=== Exercise brief ===
Quote the entries verbatim, starting at the line that contains "Task: Enable the Nomor # column checkbox" and ending with the last line of the entries, and omit the pictures from your answer.

=== Supplied information ===
────────────────

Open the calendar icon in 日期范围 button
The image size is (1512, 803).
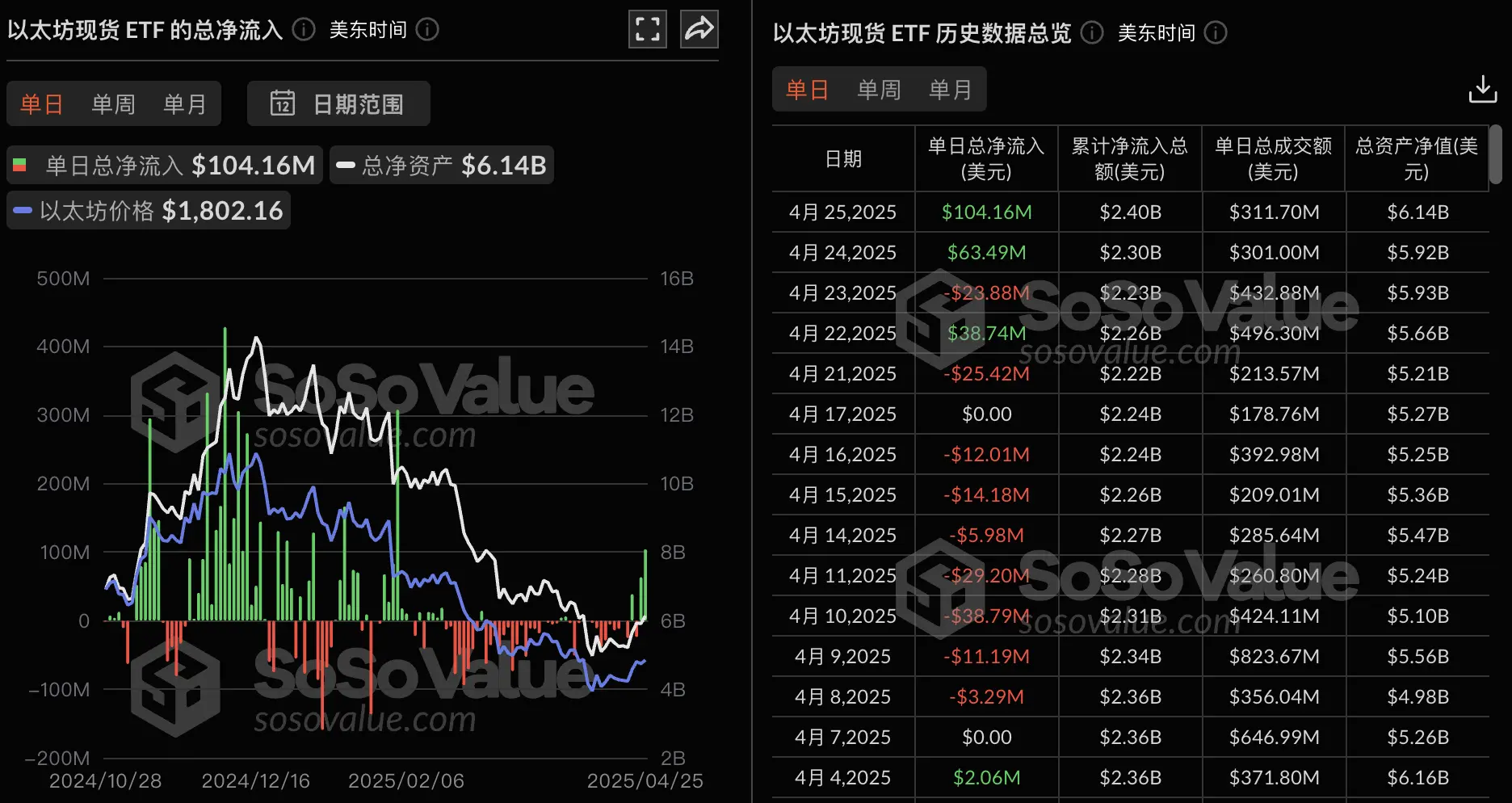coord(284,103)
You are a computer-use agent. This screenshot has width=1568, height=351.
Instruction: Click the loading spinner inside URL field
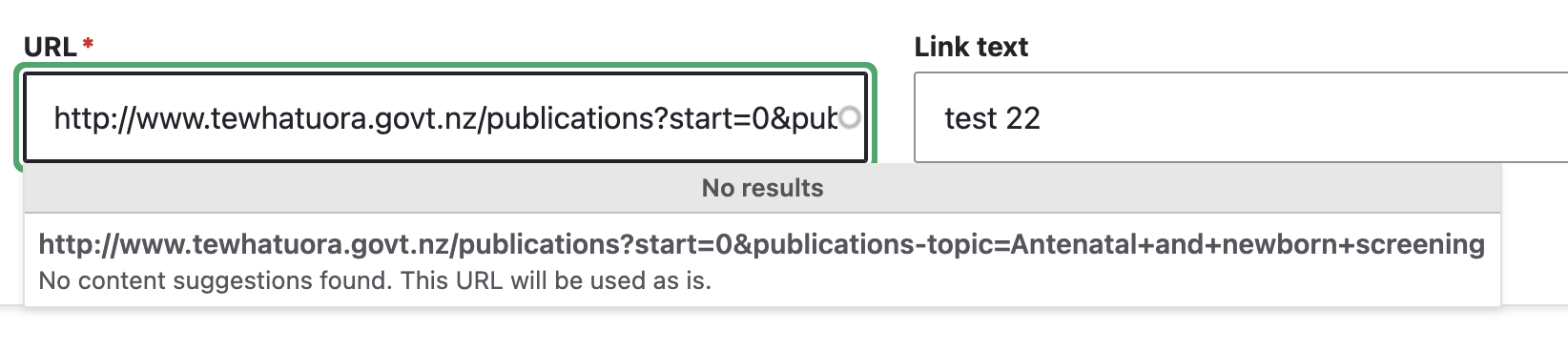pyautogui.click(x=850, y=117)
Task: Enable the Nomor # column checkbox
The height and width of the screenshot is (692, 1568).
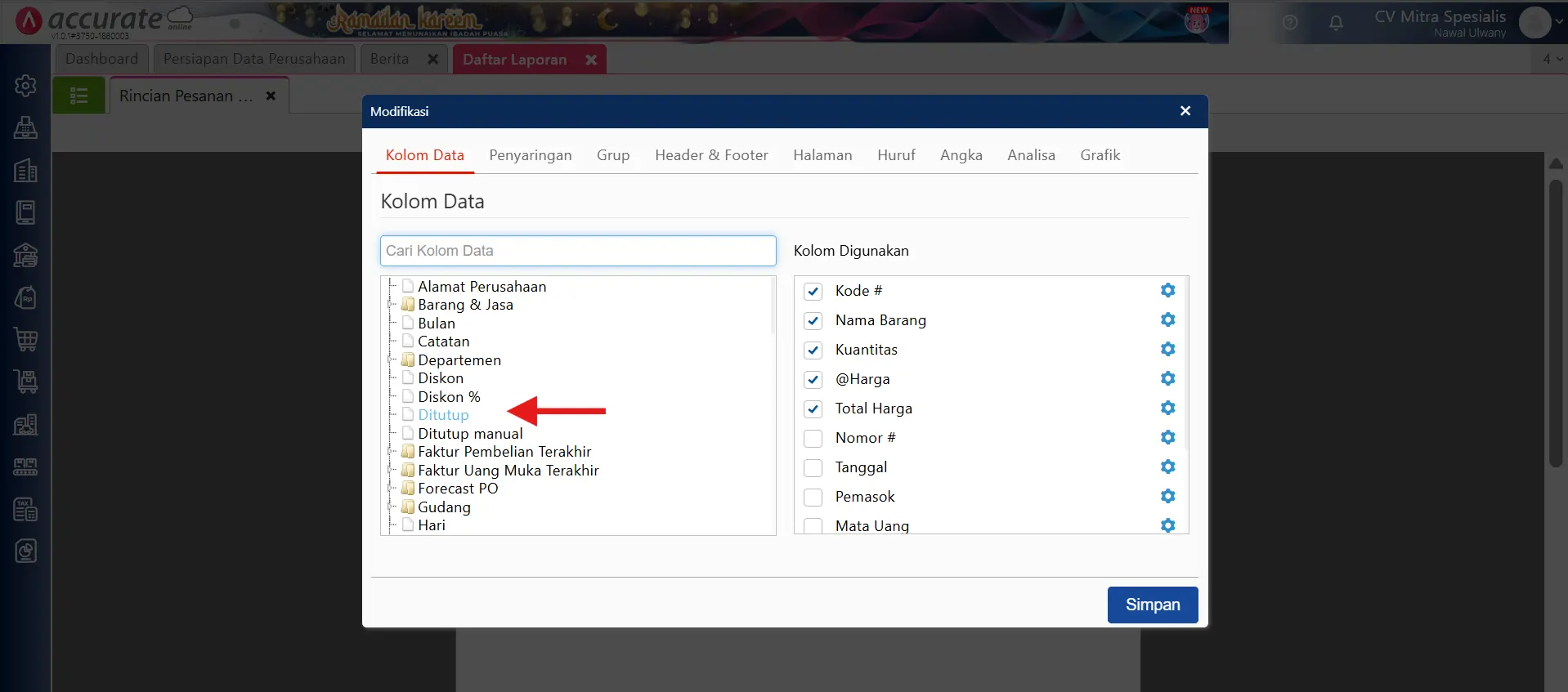Action: (x=813, y=439)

────────────────

=== Result of this exercise ===
Task: Enable the Nomor # column checkbox
The height and width of the screenshot is (692, 1568).
Action: (x=813, y=439)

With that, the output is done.